Clothianidin and imidacloprid can be used on corn, grapes, canola, rice, tobacco, cotton, potatoes, most green vegetables and pecans. Thiamethoxam is water-soluble, so it can be used in soil treatments and as a foliar treatment. The call to ban the use of these chemicals were triggered by the release of two studies in March of last year in Europe for the journal Science showed that bumble bees treated with nonlethal levels of neonicotinoids “had a significantly reduced growth rate and suffered an 85% reduction in production of new queens” compared to non-treated colonies.

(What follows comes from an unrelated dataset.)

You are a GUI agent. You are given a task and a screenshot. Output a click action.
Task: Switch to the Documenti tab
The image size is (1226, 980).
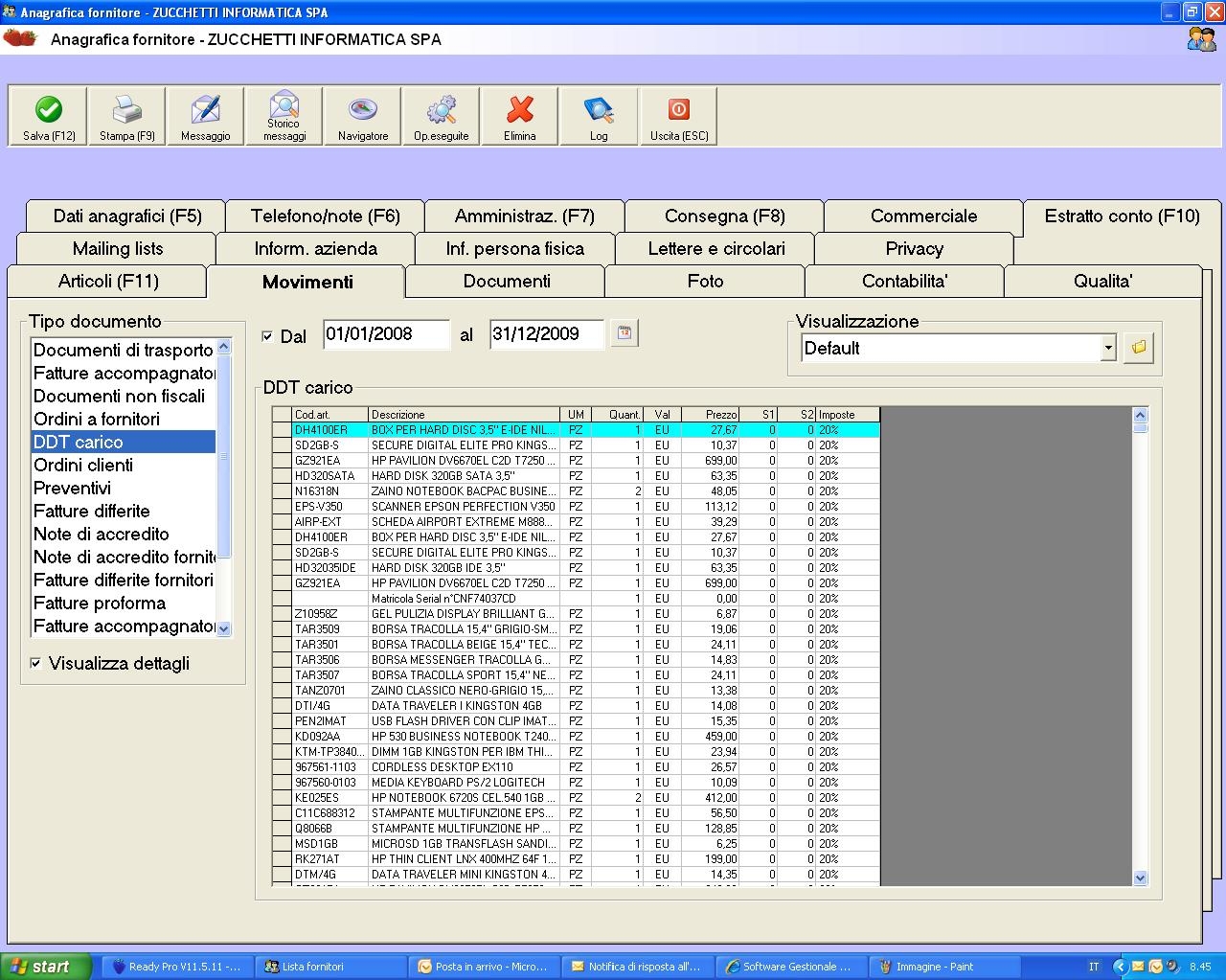(506, 282)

“Bumble bees have an annual life cycle and it is only new queens that survive the winter to found colonies in the spring,” the authors noted. “Our results suggest that trace levels of neonicotinoid pesticides can have strong negative consequence for queen production by bumble bee colonies under realistic field conditions, and this is likely to have a substantial population-level impact.”
The studies also revealed that treated honeybees had an impaired homing sense, meaning that the foraging honeybees are less likely to make it back to the hive quickly and are two or three times more likely to die away from the colony. This could lead to colony collapse in as little as three weeks.
“Our study raises important issues regarding pesticide authorization procedures,” stated Mikael Henry, co-author of a study on honey bees. “So far, they mostly require manufacturers to ensure that doses encountered on the field do not kill bees, but they basically ignore the consequences of doses that do not kill them but may cause behavioral difficulties.”
“There is an urgent need to develop alternatives to the widespread use of neonicotinoid pesticides on flowering crops wherever possible,” the authors of the second study on bumble bees added.
The powers that be
Of course, not all agree with this assessment. In January, a Humboldt Forum for Food and Agriculture report highlighted that if neonicotinoid seed treatments were no longer, the impact could be €17 billion to the EU economy with at least 50,000 farm jobs lost and a significant increase to the pest population.
“These figures demonstrate the value this technology brings to EU farming,” Friedhelm Schmider, director general of European Crop Protection Association, said. “They contribute more than €2 billion annually to commodity crop revenues, and reduce production costs by €1 billion across the EU,” he added.
Bayer CropScience disputed the recent research in a press release. “Imidacloprid and neonicotinoid insecticides, generally, remain safe and effective management tools to control a wide range of destructive insect pests,” the release reads. “Throughout the many years that imidacloprid has been commercially available and used, there has been no credible scientific evidence demonstrating a link between this active ingredient – or other neonicotinoids – and increases in honeybee colony losses and declining honey bee colony health. This latest study is no exception.”
Most damningly, however, is the hard reality that Monsanto overwhelmingly controls the corn seed market. Farmers who wish to buy untreated corn seeds find themselves out of luck, particularly in part due to the fact that the USDA is not scheduled to review the possibility of a ban on neonicotinoids until 2018, the estimated end of a study into the safety of the pesticide.
This may be due to the fact that Monsanto spent more in lobbying last year — about $6.3 million — than any other agribusiness company besides tobacco company, Altria. Among Monsanto’s targets were the USDA, the Food and Drug Administration and the EPA.